Na razie serwis jest całkowicie darmowy. Jeśli zainteresowanie będzie duże to – jak mówi jego twórca – być może wprowadzona zostanie opłata za możliwość wykorzystania większej pojemności serwera. To właśnie tego typu (ewentualne) płatne usługi oraz wprowadzenie wkomponowanych w serwis reklam są pomysłem na stronę biznesową Snapki.pl.
Spoglądając na serwis w obecnym jego kształcie można odnieść wrażenie, że nie ma przesadnej aktywności ze strony użytkowników. Na stronie głównej chociażby najnowsze wpisy (nie licząc naszego) datowane są na koniec kwietnia.
W serwisie niewiele się dzieje z prostej przyczyny. Mało ludzi o nim wie. Udało mi się zainteresować wyłącznie najbliższych znajomych. Prowadzę rozmowy z kilkoma portalami celem umożliwienia wstawienia reklam, ale z przyczyn finansowych nie ruszam ostro z promocją – zdradza nam Michał Sadowski.
A czego spodziewać się można w najbliższym czasie? Twórca serwisu zapewnia, że ma „całą masę pomysłów”. Nie zdradza ich jednak na razie; realizację uzależnia bowiem od aktywności użytkowników.
Nie chcę uruchamiać funkcjonalności z których nikt nie będzie korzystał - mówi pan Michał. Na koniec zapytaliśmy twórcę Snapki.pl o powodzenie projektu. Jak rozumie sukces swojego serwisu?
Czysta, prosta, nieskomplikowana formuła. Elegancko podana, bez zbędnych nikomu niepotrzebnych gadżetów. Służąca dokładnie do tego do czego została stworzona – opisuje rzeczowo Michał Sadowski.
Okiem redakcji wystartowali.pl:
Dawid: Fajny serwis, ale co z tego?
Pozwolę sobie najpierw na ogólniejszą uwagę, wynikającą z mojego zawodowego i naukowego „zboczenia”. Internet zmienia wiele rzeczy w naszym życiu. Jedną z nich jest to, jak podchodzimy do własnej historii. Sieć sprawa, że żyjemy w kulcie tego co teraz – wszystko musi być natychmiast, liczy się tylko to co istotne w tym właśnie momencie.
Jak więc wytłumaczyć sukces Naszej-Klasy chociażby, która ze swej istotny odwołuje się do tego co minione? To tylko pozorny dylemat: popularność serwisu społecznościowego bierze się przede wszystkim z dwóch elementów – naszego sentymentu i chęci zobaczenia jak nasi znajomi wyglądają (z kim są, gdzie mieszkają itd) teraz.

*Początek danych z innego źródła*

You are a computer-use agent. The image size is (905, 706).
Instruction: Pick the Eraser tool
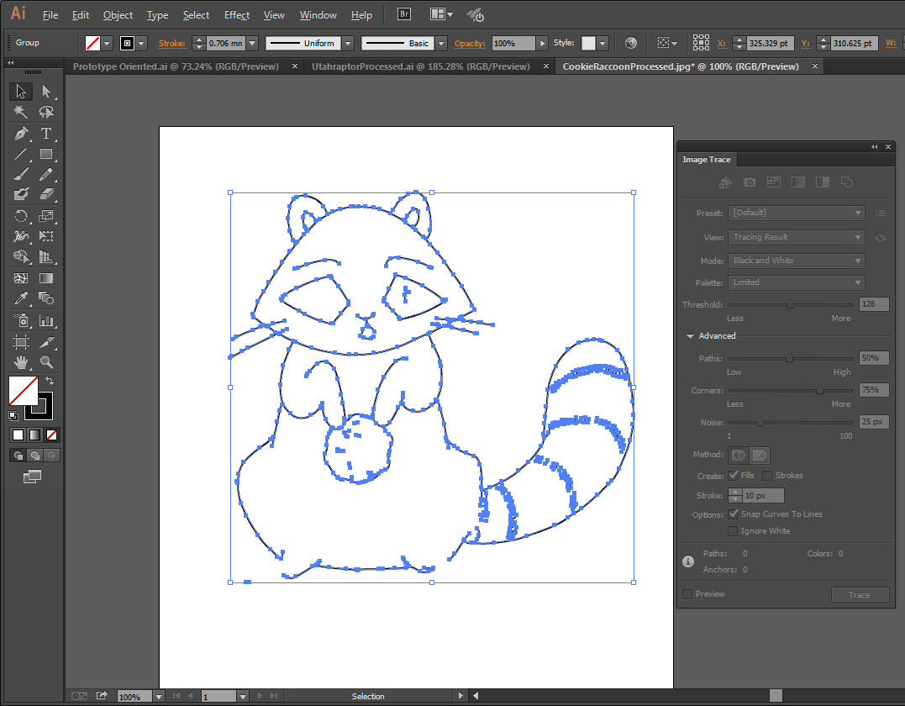tap(46, 194)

W ten właśnie nurt wpisywać chcą się Snapki.pl. Obiecują możliwość zapisywania ważnych dla siebie wydarzeń i umieszczania ich na osi czasu, która jest miłym dla oka bajerem, w mojej jednak opinii nie ma kluczowego znaczenia dla istoty serwisu. I właściwie to tyle: niewiele więcej można teraz w Snapkach robić.
Serwis jest wykonany porządnie i ze starannością. Problem jednak pozostaje: no i co z tego wszystkiego wynika? Czym w momencie wybuchu popularności Facebooka i serwisów lifestreamingowych, w których możemy mieszać aktywności z różnych miejsc w sieci, Snapki.pl chcą do siebie przekonać? Czy oferują coś oryginalnego? Niestety chyba nie.
O ile jednak jestem w stanie przyjąć, że Snapki.pl mogą stać się fajnym, niszowym serwisem z zintegrowaną społecznością to jednak zupełnie nie widzę go jako przedsięwzięcia biznesowego. Na obecnym etapie oferuje zbyt mało by sprawdzić się w modelu z usługami premium. A co więcej? Czy poza reklamami i ewentualnie jakimś programem partnerskim można mówić tu o jakimś wróżącym sukces pomyśle?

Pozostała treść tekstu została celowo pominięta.